Le prélèvement forfaitaire unique (PFU), plus connu sous le nom de flat tax va remplacer l'ancien système de taxation de l'assurance vie et ce, dès le mois de janvier 2018. En l'état actuel, et si le gouvernement n'opère aucun ajustement, je ne serai concerné par cette réforme que si l'encours de l'ensemble de mes contrats (assurance vie et de capitalisation) dépasse 150 000€ et pour les versements effectués après le 27/09/2018.

La flat tax qu'est-ce que c'est ?

Il existe de nombreuses façons de prélever un impôt. En France, la plus courante (depuis le siècle des Lumières et notamment les Essais de Rousseau et Montesquieu sur le sujet) est celle qui suit le principe de la progressivité, avec comme exemple le plus parlant l'impôt sur le revenu. Autrement dit, plus mes revenus sont élevés, plus je paye d'impôt (les tranches). La flat tax correspond plus, quant à elle, aux principes et traditions du monde anglo-saxon.

En effet, il s'agit d'un impôt à taux unique qui concerne tous les contribuables. On remarque toutefois que dans de très nombreux cas, la flat tax n'est pas appliquée au sens strict du terme. Il peut par exemple y avoir une exonération totale ou partielle en dessous d'une certaine assiette. C'est notamment le cas de la CSG, dont les personnes aux revenus modestes sont exonérées, ou inversement un plafonnement au-dessus d'un certain seuil.
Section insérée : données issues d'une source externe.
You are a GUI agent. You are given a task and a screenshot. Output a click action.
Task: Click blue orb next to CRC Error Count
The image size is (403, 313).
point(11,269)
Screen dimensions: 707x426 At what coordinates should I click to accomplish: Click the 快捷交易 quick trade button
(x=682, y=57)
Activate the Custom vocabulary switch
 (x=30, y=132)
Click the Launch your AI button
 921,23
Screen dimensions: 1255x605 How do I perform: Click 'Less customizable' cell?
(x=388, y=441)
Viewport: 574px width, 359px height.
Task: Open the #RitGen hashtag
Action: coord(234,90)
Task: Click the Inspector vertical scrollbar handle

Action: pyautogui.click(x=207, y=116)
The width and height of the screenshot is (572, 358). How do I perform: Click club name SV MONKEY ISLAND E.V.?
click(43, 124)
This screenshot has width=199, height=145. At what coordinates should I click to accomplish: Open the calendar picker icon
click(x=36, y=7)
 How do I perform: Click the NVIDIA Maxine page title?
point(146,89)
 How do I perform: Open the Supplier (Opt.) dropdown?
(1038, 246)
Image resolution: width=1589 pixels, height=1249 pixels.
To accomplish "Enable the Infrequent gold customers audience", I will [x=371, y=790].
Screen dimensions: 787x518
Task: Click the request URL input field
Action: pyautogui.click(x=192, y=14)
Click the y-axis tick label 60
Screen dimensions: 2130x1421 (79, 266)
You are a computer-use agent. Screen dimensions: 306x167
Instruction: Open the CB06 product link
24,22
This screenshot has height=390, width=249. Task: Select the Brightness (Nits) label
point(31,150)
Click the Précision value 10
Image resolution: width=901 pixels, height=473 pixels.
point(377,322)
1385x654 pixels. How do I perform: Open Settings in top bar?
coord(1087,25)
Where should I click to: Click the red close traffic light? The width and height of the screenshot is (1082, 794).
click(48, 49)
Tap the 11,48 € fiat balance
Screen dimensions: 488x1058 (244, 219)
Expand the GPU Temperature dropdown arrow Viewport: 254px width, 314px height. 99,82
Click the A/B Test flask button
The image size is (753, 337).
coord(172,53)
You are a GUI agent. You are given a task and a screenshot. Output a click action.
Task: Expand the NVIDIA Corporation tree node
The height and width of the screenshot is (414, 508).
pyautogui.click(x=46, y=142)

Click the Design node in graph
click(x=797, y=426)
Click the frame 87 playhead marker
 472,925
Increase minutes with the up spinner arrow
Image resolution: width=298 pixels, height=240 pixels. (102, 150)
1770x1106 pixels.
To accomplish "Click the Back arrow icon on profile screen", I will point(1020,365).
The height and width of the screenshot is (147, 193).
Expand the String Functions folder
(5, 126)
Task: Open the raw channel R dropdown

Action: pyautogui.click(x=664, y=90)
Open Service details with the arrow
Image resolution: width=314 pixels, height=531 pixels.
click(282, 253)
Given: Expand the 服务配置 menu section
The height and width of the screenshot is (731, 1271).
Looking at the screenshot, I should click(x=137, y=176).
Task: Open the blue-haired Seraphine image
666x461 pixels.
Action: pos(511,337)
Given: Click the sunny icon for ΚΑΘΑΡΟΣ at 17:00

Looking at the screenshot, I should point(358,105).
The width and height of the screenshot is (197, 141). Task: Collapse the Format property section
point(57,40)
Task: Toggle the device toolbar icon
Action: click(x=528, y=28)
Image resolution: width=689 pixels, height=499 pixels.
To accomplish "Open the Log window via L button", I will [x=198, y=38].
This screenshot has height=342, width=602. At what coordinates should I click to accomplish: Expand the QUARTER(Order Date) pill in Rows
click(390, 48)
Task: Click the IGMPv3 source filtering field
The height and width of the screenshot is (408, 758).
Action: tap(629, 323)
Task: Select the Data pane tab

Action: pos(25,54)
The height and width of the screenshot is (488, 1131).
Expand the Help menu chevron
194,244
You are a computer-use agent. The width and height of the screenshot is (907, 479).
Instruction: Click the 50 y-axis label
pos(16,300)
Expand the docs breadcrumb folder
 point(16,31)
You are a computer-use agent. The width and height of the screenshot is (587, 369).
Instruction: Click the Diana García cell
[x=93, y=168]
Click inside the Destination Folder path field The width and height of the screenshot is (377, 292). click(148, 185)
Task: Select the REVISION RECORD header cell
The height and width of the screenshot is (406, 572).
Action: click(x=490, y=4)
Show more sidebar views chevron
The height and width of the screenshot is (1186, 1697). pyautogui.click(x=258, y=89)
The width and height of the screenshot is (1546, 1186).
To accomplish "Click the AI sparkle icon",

Il existe aussi certaines situations où le contribuable peut choisir le mode d'imposition le plus adapté au regard de sa situation.

Comment sera-t-elle appliquée aux contrats d'assurance vie en France ?

Pour bien comprendre la réforme, voici un petit rappel du système en place aujourd'hui (et donc en vigueur jusqu'à fin 2017). Actuellement, le taux d'imposition dépend de l'antériorité de mon contrat d'assurance-vie :

  • Moins de 4 ans : La somme est considérée comme un revenu et s'ajoute à mon salaire pour être soumise au barème progressif de l'impôt sur le revenu. Je peux également opter pour un prélèvement dit libératoire dont le taux est fixé à 35 %.
  • Entre 4 et 8 ans : La somme est soumise au barème progressif de l'impôt sur le revenu ou à un taux de prélèvement libératoire fixé à 15 %.
  • Plus de 8 ans : Après un abattement annuel de 4 600 € (célibataires, veufs ou divorcés) ou de 9 200 € pour un couple (marié ou pacsé soumis à imposition commune), la somme est soumise à l'impôt sur le revenu, ou au prélèvement libératoire dont le taux est de 7,5 %.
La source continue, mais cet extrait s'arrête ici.